◆ Exercise brief
Go through the entries below and print, exactly, the lines starting at the one with "Given: Click the Capítulo 359 chapter header" and ending at the one with "The width and", keeping both ends and no others.

◆ Source material
>>
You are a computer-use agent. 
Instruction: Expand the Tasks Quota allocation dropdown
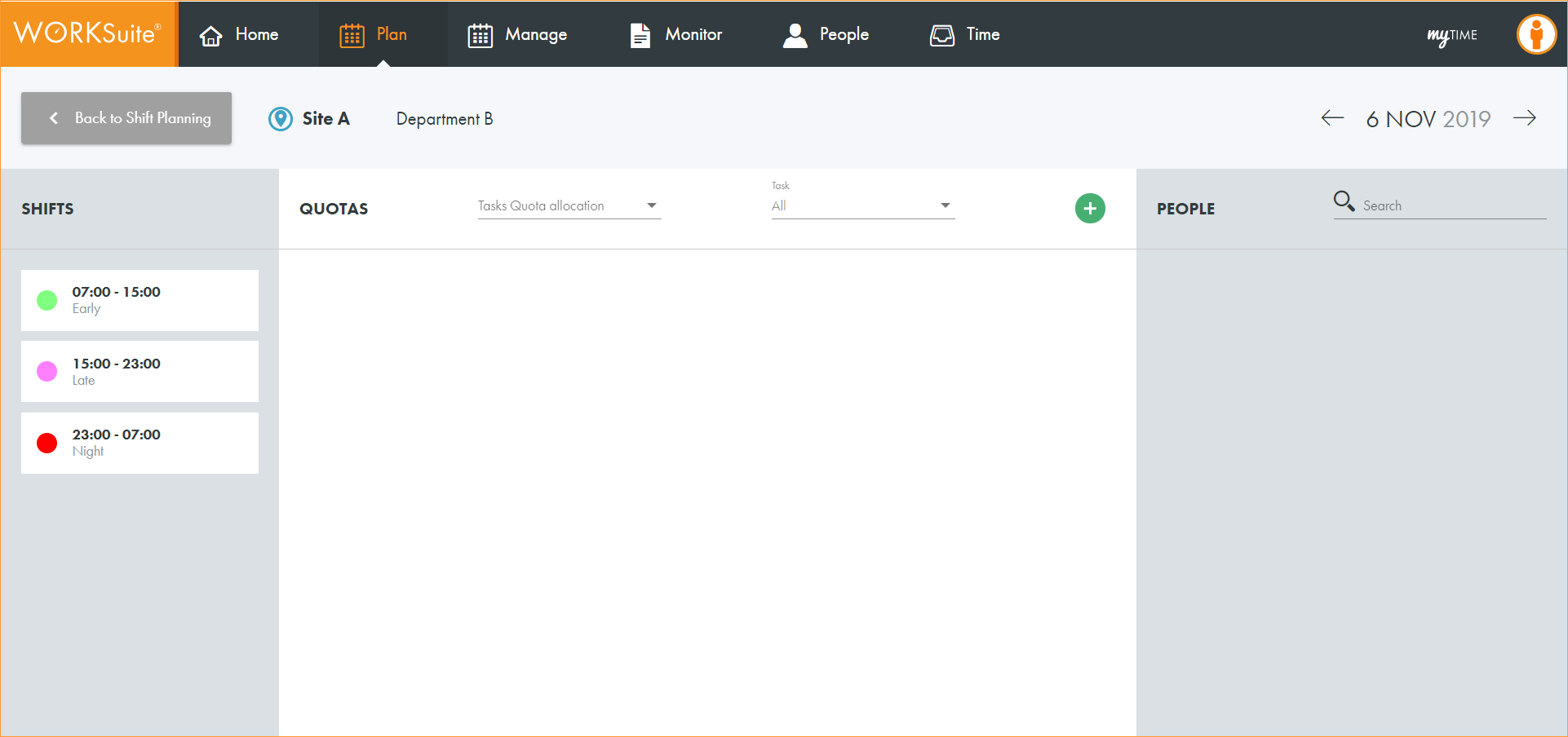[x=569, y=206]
<<
>>
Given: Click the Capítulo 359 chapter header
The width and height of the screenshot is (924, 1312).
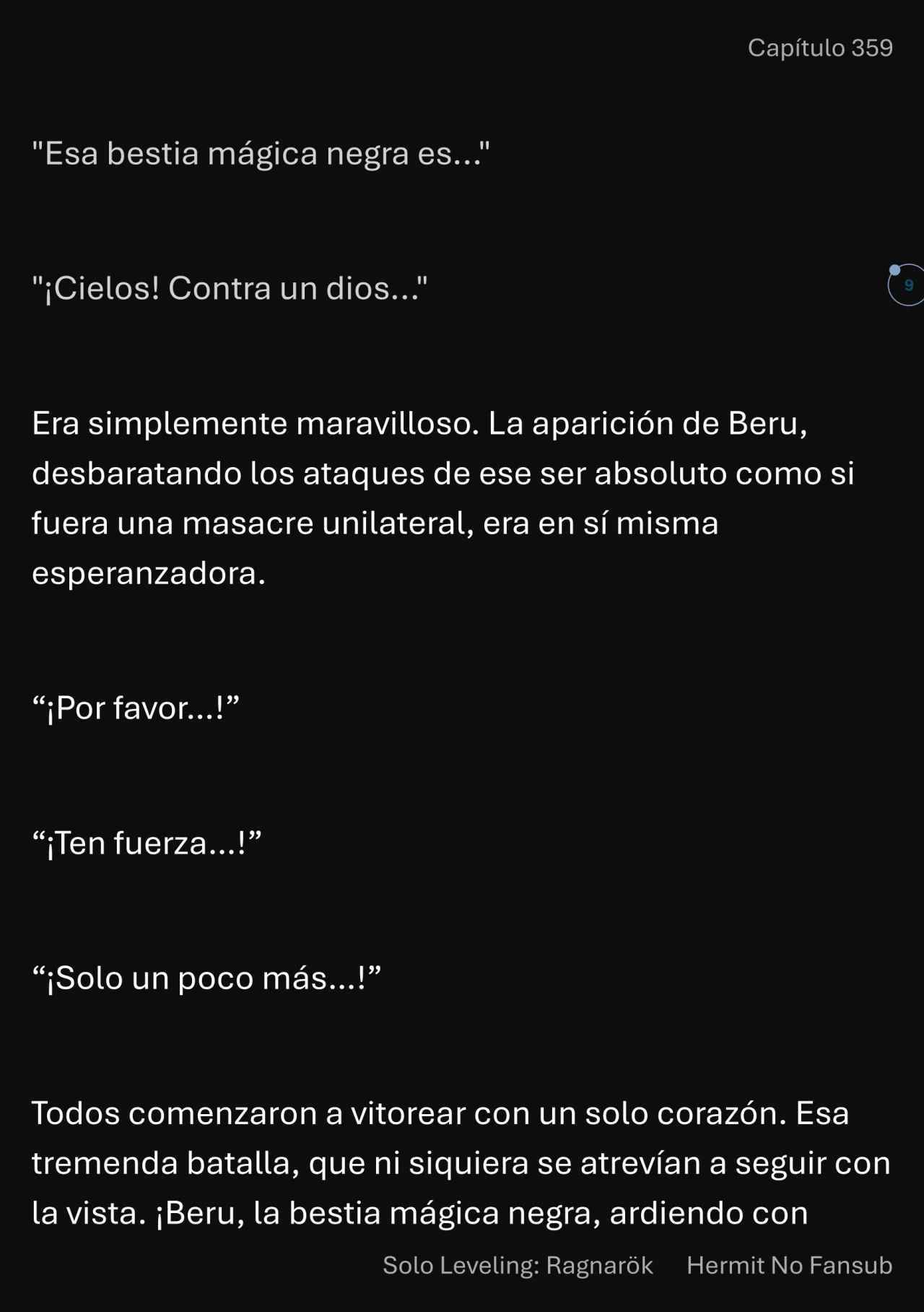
<<
>>
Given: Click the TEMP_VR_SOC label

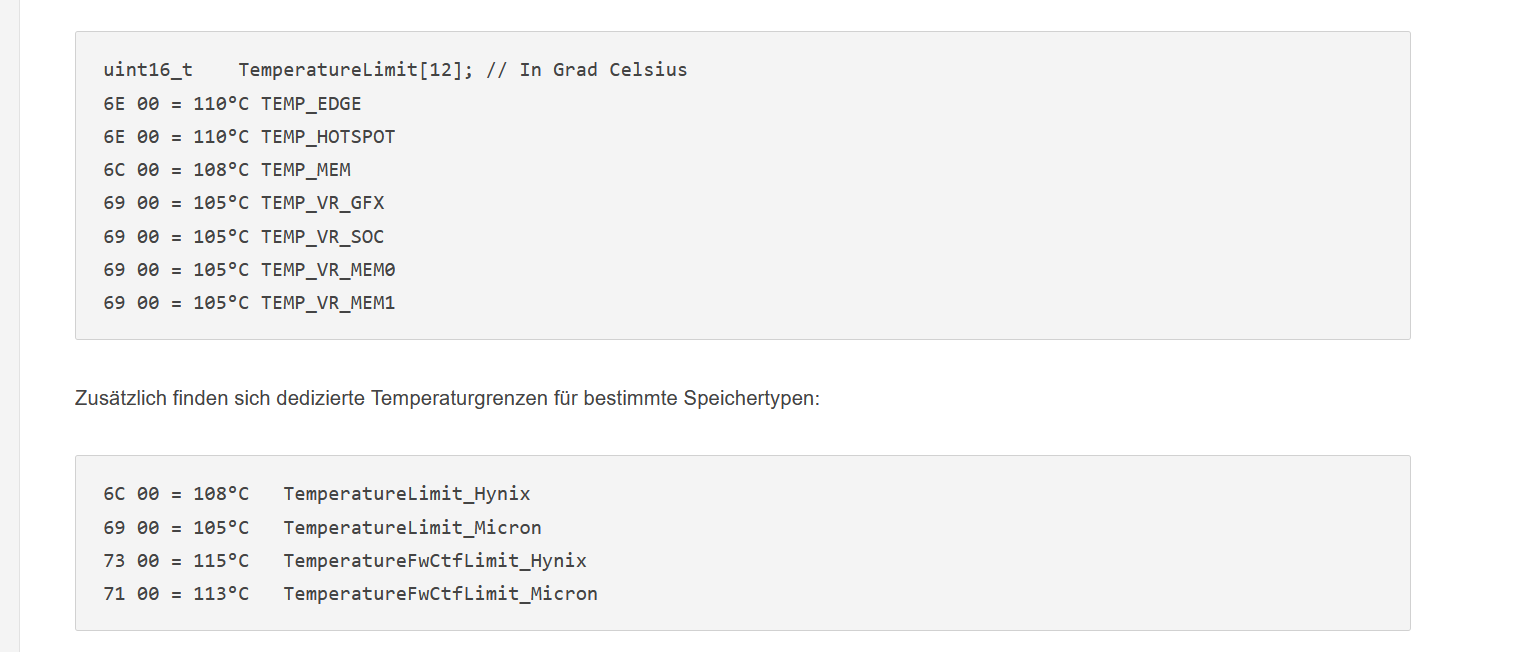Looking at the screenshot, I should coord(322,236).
<<
◆ Response area
Given: Click the Capítulo 359 chapter header
The width and height of the screenshot is (924, 1312).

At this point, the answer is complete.